Employ a competent bookkeeper to maintain accurate accounting records and supporting documentation;

Ensure you have a consistent list of accounts to which expenses and income can be posted for accounting purposes;

Make use of control accounts, which are reconciled on a monthly basis to the external customer / supplier statements – for example, a VAT control account which is reconciled to Sars accounting statements (which are available on request);

Establish clear guidelines for the accounting treatment of business owner private expenses, to ensure that these are posted to a shareholder loan account and not to a business account;

Establish clear guidelines for the recognition of accounting revenue or expenses for income tax and VAT purposes, which Sars will approve. A good example here is the accounting for subscription income / profit arising on long-term building projects or agency businesses;

Where necessary ensure there is a good understanding important tax rulings for complex domestic businesses or businesses with considerable cross border transactions;

If the business holds inventory, ensure that there are clear procedures in place for counting and pricing regular stock-takes
This list of steps is not exhaustive, and will vary depending on the type of business. While a services business may not require a stock-take, it may require the establishment of an agreed method for recognising fee income.

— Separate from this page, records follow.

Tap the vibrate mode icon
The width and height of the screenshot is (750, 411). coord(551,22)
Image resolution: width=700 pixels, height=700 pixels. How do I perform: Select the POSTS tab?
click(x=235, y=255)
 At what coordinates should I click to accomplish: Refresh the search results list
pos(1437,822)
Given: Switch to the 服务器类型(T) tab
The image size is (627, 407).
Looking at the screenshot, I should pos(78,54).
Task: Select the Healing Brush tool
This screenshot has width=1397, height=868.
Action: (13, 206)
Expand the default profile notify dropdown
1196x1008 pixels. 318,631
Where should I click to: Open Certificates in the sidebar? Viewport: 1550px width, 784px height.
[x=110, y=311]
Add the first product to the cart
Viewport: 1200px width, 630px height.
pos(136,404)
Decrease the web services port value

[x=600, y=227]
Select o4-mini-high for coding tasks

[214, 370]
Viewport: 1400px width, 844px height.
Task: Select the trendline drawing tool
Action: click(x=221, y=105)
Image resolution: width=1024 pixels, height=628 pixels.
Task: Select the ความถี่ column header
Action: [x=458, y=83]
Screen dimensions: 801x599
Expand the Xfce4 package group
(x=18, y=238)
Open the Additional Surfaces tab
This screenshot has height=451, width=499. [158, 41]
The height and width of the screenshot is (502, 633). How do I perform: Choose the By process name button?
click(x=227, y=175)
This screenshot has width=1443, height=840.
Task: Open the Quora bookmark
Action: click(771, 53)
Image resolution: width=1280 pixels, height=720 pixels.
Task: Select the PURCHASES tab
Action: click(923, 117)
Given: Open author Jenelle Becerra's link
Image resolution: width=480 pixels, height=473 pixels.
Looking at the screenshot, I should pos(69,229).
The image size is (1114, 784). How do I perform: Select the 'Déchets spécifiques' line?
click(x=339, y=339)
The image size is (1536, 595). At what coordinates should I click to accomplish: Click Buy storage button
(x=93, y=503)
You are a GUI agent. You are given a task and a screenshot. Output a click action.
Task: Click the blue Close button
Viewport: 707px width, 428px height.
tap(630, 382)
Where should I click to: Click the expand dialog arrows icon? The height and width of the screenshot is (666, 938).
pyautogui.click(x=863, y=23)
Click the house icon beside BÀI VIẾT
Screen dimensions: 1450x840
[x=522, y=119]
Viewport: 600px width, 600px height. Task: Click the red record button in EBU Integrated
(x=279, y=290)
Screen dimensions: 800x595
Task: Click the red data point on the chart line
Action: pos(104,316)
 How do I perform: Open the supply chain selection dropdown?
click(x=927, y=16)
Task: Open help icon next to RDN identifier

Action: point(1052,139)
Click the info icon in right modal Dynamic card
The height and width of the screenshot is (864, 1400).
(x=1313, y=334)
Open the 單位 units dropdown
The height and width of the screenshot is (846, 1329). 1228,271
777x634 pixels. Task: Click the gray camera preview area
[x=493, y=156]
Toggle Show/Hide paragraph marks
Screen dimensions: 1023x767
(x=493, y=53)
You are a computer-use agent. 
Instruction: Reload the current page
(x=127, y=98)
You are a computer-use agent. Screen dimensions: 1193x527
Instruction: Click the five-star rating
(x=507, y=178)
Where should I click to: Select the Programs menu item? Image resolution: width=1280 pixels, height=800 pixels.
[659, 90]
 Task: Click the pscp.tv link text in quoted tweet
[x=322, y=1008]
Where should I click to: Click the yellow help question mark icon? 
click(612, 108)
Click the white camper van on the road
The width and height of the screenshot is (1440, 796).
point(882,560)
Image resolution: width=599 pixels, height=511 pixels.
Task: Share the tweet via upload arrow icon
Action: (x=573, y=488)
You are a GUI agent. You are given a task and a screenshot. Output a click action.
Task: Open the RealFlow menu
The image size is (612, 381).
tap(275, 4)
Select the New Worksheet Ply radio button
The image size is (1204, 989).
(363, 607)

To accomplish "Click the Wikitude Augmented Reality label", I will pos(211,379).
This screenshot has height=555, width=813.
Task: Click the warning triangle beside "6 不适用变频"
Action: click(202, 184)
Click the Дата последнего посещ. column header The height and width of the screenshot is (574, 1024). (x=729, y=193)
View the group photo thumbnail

Not taking ownership for tax Mistake

Owners of small to medium business often “leave tax to the bookkeeper / accountant”, without taking ownership of their fiscal responsibilities. It is important for business owners to be aware of tax submission deadlines and to ensure that tax is paid within these prescribed deadlines. The cost of these mistakes can be high especially for elements such as the late submission and payment of second provisional income tax payments or the submission and payment of monthly PAYE.

When business cash flows are under pressure, tax payments are often the first to be “put on hold” with direct business operating expenses taking precedence. If this persists, expensive non deductible late payment penalties and interest accumulate quickly until the outstanding tax capital amount is paid, particularly as payments are generally allocated by Sars to interest and penalties first before settling the tax capital amount due.

Recommended preventative steps

In order to prevent the above from occurring, business owners should implement the following:

Include direct (income tax) and indirect (VAT, PAYE) into all monthly cash flow plans

Establish a separate bank account into which indirect ‘withholding’ taxes are transferred upon withholding, especially for PAYE and VAT;

Include income tax in monthly / annual business planning forecasts, to ensure that any income tax cash can be provided for and set aside in a separate bank account if necessary;

Engage an external tax adviser to carry out an annual tax ‘health-check’ on the business, to ensure that the necessary tax compliance is up to date and that any tax changes have been implemented, such as PAYE on travel allowances.

Missing the SME tax detail Mistake

There are a number of less obvious tax regulations that SMEs operating in a close corporation or private company structure typically fail to apply. Most of these relate to fringe benefits arising from business expenses and transactions paid by the employer company, such as:

Quantification and reporting of taxable fringe benefits provided to employees or directors. An example here includes the use of company owned cars, the use of assets, low / no interest loans and the payment of employee debts. These cash-free benefits provided to employees / directors require monthly PAYE withholding tax as well as monthly / annual tax reporting to Sars. The failure to attend to these brings substantial penalties and interest to a business;

Low interest loans or even “no interest” lending advanced by a company to shareholders or related parties may attract secondary tax on companies of 10% or dividend withholding tax of 10% with effect from 1 April 2012.

Recommended preventative steps

Steps which a business owner could take to avoid the above:

Ensure all employment related expenditure is identified in the cash payments records and reported for payroll tax purposes;
Taking professional advice in advance of entering into possibly complicated or unusual transactions

Engage an external tax adviser to carry out a bi-annual PAYE / remuneration tax ‘health-check’, to ensure that all employment benefits are identified, quantified and reported for tax purposes.